* What you should do: Would you retype all of these records exactly?

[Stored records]
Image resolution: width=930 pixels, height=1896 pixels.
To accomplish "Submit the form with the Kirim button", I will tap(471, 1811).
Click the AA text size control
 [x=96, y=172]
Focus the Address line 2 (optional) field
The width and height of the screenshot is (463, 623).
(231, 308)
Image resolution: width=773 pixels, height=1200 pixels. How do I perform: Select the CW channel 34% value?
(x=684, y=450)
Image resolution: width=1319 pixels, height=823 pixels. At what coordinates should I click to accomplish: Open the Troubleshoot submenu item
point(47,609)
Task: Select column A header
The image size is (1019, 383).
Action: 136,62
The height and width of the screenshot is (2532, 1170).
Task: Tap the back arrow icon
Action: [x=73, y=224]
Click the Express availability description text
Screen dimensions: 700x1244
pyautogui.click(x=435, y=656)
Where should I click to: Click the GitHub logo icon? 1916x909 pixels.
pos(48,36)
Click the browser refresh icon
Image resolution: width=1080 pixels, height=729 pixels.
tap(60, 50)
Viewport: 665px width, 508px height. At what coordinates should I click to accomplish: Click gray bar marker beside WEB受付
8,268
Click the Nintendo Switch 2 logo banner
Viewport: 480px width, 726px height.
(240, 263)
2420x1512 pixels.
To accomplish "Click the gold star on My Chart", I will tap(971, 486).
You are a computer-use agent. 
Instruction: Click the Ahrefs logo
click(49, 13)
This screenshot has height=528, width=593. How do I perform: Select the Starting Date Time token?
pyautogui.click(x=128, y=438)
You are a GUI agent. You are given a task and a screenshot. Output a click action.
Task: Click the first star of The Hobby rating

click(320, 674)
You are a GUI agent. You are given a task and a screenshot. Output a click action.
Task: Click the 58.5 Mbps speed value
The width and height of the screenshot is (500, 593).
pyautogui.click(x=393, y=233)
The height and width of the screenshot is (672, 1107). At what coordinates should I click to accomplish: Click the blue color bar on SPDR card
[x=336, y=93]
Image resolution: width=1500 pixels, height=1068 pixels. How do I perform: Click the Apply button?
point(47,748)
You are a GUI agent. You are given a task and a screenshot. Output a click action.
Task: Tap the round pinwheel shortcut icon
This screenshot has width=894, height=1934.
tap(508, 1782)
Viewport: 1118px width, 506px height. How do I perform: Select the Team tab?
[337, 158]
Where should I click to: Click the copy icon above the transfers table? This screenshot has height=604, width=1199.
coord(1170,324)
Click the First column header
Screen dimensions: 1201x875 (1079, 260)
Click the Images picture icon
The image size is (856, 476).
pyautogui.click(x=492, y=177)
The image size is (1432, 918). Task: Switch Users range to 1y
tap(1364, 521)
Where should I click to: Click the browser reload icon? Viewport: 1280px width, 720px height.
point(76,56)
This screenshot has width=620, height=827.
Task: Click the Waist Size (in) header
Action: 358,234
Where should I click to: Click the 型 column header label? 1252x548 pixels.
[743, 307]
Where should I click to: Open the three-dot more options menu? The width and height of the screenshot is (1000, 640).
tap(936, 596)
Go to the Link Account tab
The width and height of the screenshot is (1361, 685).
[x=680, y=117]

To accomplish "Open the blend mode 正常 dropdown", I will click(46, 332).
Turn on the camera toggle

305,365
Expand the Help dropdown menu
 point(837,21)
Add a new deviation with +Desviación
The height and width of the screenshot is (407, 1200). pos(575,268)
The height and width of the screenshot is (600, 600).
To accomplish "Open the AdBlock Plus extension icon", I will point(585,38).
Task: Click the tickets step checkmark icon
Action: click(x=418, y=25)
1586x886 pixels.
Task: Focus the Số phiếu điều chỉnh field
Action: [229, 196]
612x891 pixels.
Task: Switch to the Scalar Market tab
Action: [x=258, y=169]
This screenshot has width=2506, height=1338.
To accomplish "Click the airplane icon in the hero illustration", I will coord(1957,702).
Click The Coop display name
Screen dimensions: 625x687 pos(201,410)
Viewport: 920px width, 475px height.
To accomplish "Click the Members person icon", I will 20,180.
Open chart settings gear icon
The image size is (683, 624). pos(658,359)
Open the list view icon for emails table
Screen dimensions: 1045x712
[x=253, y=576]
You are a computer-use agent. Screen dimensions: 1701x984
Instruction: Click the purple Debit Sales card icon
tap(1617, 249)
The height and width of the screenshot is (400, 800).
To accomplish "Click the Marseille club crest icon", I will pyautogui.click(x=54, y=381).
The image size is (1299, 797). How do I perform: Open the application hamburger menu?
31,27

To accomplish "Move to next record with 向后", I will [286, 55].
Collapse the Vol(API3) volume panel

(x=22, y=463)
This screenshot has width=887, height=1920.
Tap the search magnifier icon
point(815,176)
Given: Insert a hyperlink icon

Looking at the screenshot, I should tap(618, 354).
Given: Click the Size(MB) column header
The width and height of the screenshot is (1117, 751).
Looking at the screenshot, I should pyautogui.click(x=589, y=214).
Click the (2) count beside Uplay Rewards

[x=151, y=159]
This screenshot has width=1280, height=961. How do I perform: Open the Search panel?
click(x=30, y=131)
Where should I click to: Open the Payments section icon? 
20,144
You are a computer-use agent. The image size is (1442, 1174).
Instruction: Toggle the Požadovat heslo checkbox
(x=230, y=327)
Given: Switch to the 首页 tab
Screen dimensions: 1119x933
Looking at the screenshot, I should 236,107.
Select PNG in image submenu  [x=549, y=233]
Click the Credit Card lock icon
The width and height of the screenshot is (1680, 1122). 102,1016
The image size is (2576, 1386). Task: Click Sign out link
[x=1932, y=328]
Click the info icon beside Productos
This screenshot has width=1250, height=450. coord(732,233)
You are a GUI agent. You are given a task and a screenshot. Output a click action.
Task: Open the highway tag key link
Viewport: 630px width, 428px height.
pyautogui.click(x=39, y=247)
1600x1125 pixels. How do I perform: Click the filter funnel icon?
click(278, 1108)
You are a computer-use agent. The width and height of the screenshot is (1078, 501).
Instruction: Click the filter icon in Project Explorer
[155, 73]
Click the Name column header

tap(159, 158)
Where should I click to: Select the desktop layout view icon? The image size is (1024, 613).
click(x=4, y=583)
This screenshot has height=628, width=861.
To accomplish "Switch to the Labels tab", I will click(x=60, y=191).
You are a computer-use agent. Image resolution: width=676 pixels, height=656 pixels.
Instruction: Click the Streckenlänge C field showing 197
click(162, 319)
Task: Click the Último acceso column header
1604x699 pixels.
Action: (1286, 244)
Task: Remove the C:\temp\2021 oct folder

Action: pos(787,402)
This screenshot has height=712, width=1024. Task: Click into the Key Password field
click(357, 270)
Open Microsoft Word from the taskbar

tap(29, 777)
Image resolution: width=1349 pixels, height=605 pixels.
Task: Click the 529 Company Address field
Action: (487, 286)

* Response to this task:
Image resolution: width=930 pixels, height=1896 pixels.
To accomplish "Submit the form with the Kirim button", I will tap(471, 1811).
Click the AA text size control
 [x=96, y=172]
Focus the Address line 2 (optional) field
The width and height of the screenshot is (463, 623).
(231, 308)
Image resolution: width=773 pixels, height=1200 pixels. How do I perform: Select the CW channel 34% value?
(x=684, y=450)
Image resolution: width=1319 pixels, height=823 pixels. At what coordinates should I click to accomplish: Open the Troubleshoot submenu item
point(47,609)
Task: Select column A header
The image size is (1019, 383).
Action: 136,62
The height and width of the screenshot is (2532, 1170).
Task: Tap the back arrow icon
Action: [x=73, y=224]
Click the Express availability description text
Screen dimensions: 700x1244
pyautogui.click(x=435, y=656)
Where should I click to: Click the GitHub logo icon? 1916x909 pixels.
pos(48,36)
Click the browser refresh icon
Image resolution: width=1080 pixels, height=729 pixels.
tap(60, 50)
Viewport: 665px width, 508px height. At what coordinates should I click to accomplish: Click gray bar marker beside WEB受付
8,268
Click the Nintendo Switch 2 logo banner
Viewport: 480px width, 726px height.
(240, 263)
2420x1512 pixels.
To accomplish "Click the gold star on My Chart", I will tap(971, 486).
You are a computer-use agent. 
Instruction: Click the Ahrefs logo
click(49, 13)
This screenshot has height=528, width=593. How do I perform: Select the Starting Date Time token?
pyautogui.click(x=128, y=438)
You are a GUI agent. You are given a task and a screenshot. Output a click action.
Task: Click the first star of The Hobby rating

click(320, 674)
You are a GUI agent. You are given a task and a screenshot. Output a click action.
Task: Click the 58.5 Mbps speed value
The width and height of the screenshot is (500, 593).
pyautogui.click(x=393, y=233)
The height and width of the screenshot is (672, 1107). At what coordinates should I click to accomplish: Click the blue color bar on SPDR card
[x=336, y=93]
Image resolution: width=1500 pixels, height=1068 pixels. How do I perform: Click the Apply button?
point(47,748)
You are a GUI agent. You are given a task and a screenshot. Output a click action.
Task: Tap the round pinwheel shortcut icon
This screenshot has width=894, height=1934.
tap(508, 1782)
Viewport: 1118px width, 506px height. How do I perform: Select the Team tab?
[337, 158]
Where should I click to: Click the copy icon above the transfers table? This screenshot has height=604, width=1199.
coord(1170,324)
Click the First column header
Screen dimensions: 1201x875 (1079, 260)
Click the Images picture icon
The image size is (856, 476).
pyautogui.click(x=492, y=177)
The image size is (1432, 918). Task: Switch Users range to 1y
tap(1364, 521)
Where should I click to: Click the browser reload icon? Viewport: 1280px width, 720px height.
point(76,56)
This screenshot has width=620, height=827.
Task: Click the Waist Size (in) header
Action: 358,234
Where should I click to: Click the 型 column header label? 1252x548 pixels.
[743, 307]
Where should I click to: Open the three-dot more options menu? The width and height of the screenshot is (1000, 640).
tap(936, 596)
Go to the Link Account tab
The width and height of the screenshot is (1361, 685).
[x=680, y=117]

To accomplish "Open the blend mode 正常 dropdown", I will click(46, 332).
Turn on the camera toggle

305,365
Expand the Help dropdown menu
 point(837,21)
Add a new deviation with +Desviación
The height and width of the screenshot is (407, 1200). pos(575,268)
The height and width of the screenshot is (600, 600).
To accomplish "Open the AdBlock Plus extension icon", I will point(585,38).
Task: Click the tickets step checkmark icon
Action: click(x=418, y=25)
1586x886 pixels.
Task: Focus the Số phiếu điều chỉnh field
Action: [229, 196]
612x891 pixels.
Task: Switch to the Scalar Market tab
Action: [x=258, y=169]
This screenshot has width=2506, height=1338.
To accomplish "Click the airplane icon in the hero illustration", I will coord(1957,702).
Click The Coop display name
Screen dimensions: 625x687 pos(201,410)
Viewport: 920px width, 475px height.
To accomplish "Click the Members person icon", I will 20,180.
Open chart settings gear icon
The image size is (683, 624). pos(658,359)
Open the list view icon for emails table
Screen dimensions: 1045x712
[x=253, y=576]
You are a computer-use agent. Screen dimensions: 1701x984
Instruction: Click the purple Debit Sales card icon
tap(1617, 249)
The height and width of the screenshot is (400, 800).
To accomplish "Click the Marseille club crest icon", I will pyautogui.click(x=54, y=381).
The image size is (1299, 797). How do I perform: Open the application hamburger menu?
31,27

To accomplish "Move to next record with 向后", I will [286, 55].
Collapse the Vol(API3) volume panel

(x=22, y=463)
This screenshot has width=887, height=1920.
Tap the search magnifier icon
point(815,176)
Given: Insert a hyperlink icon

Looking at the screenshot, I should tap(618, 354).
Given: Click the Size(MB) column header
The width and height of the screenshot is (1117, 751).
Looking at the screenshot, I should pyautogui.click(x=589, y=214).
Click the (2) count beside Uplay Rewards

[x=151, y=159]
This screenshot has width=1280, height=961. How do I perform: Open the Search panel?
click(x=30, y=131)
Where should I click to: Open the Payments section icon? 
20,144
You are a computer-use agent. The image size is (1442, 1174).
Instruction: Toggle the Požadovat heslo checkbox
(x=230, y=327)
Given: Switch to the 首页 tab
Screen dimensions: 1119x933
Looking at the screenshot, I should 236,107.
Select PNG in image submenu  [x=549, y=233]
Click the Credit Card lock icon
The width and height of the screenshot is (1680, 1122). 102,1016
The image size is (2576, 1386). Task: Click Sign out link
[x=1932, y=328]
Click the info icon beside Productos
This screenshot has width=1250, height=450. coord(732,233)
You are a GUI agent. You are given a task and a screenshot. Output a click action.
Task: Open the highway tag key link
Viewport: 630px width, 428px height.
pyautogui.click(x=39, y=247)
1600x1125 pixels. How do I perform: Click the filter funnel icon?
click(278, 1108)
You are a computer-use agent. The width and height of the screenshot is (1078, 501).
Instruction: Click the filter icon in Project Explorer
[155, 73]
Click the Name column header

tap(159, 158)
Where should I click to: Select the desktop layout view icon? The image size is (1024, 613).
click(x=4, y=583)
This screenshot has height=628, width=861.
To accomplish "Switch to the Labels tab", I will click(x=60, y=191).
You are a computer-use agent. Image resolution: width=676 pixels, height=656 pixels.
Instruction: Click the Streckenlänge C field showing 197
click(162, 319)
Task: Click the Último acceso column header
1604x699 pixels.
Action: (1286, 244)
Task: Remove the C:\temp\2021 oct folder

Action: pos(787,402)
This screenshot has height=712, width=1024. Task: Click into the Key Password field
click(357, 270)
Open Microsoft Word from the taskbar

tap(29, 777)
Image resolution: width=1349 pixels, height=605 pixels.
Task: Click the 529 Company Address field
Action: (487, 286)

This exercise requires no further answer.